正文:
**********

式 \eqref{1} 的证明见 1#，下面推导式\eqref{2}。首先，考虑上图中的 $\triangle ABC$。 取角 $C$ 的平分线，将 $\gamma$ 切成两半。构造 $\triangle ABF$ 使得 $CD \perp AF$ 和 $BF \perp AF$。因此，$\triangle ACE$ 是一个等腰三角形，其中 $E$ 是边 $BC$ 和 $AF$ 的交点。因此，$2\measuredangle CAD + \gamma = \pi = \alpha + \beta + \gamma$ 因此 $\measuredangle CAD = (\alpha + \beta)/2 = \measuredangle CED$。此外，$\measuredangle BAD + \measuredangle CAD = \alpha$，所以 $\measuredangle BAD = (\alpha - \beta)/2$。考虑直角三角形 $BEF$。我们有 $\measuredangle BEF = \measuredangle CED$ 因为它们与顶点 $E$ 相对。所以，$\measuredangle EBF = \pi/2 - (\alpha + \beta)/2 = \gamma/2$。

考虑 $\triangle ABF$，我们知道
\begin{equation}
  \cos \frac{1}{2}(\alpha - \beta) = \frac{AF}{AB} = \frac{AF}{c}. \label{3}
\end{equation}
此外，分别考虑 $\triangle ACD$、$\triangle DCE$ 和 $\triangle EBF$。我们现在有以下关系：
\begin{align*}
  \sin \frac{1}{2} \gamma &= \frac{AD}{AC} = \frac{AD}{b}                  &\Longrightarrow&  &AD& = b \sin \frac{1}{2} \gamma \\
                                                  &= \frac{DE}{CE} = \frac{DE}{b}                   &\Longrightarrow&  &DE& = b \sin \frac{1}{2} \gamma \\
                                                  &= \frac{EF}{BE} = \frac{EF}{a - b}    &\Longrightarrow&  &EF& = (a - b) \sin \frac{1}{2} \gamma.

**********

数据块:
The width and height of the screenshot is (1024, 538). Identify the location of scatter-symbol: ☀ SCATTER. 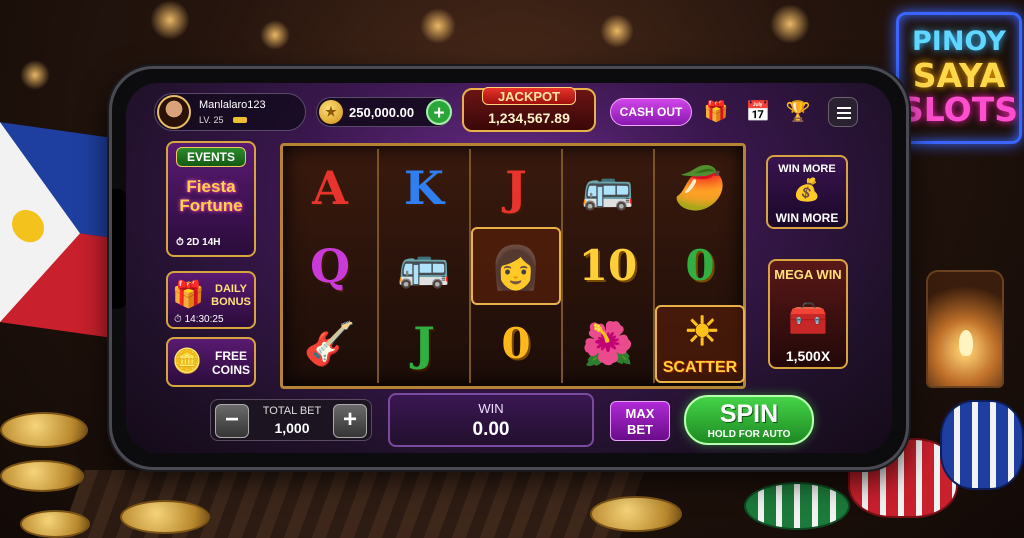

**********

任务要求: 在正文这段三角形推导中，∠BAD 等于多少？

本题解答: ∠BAD = (α − β)/2。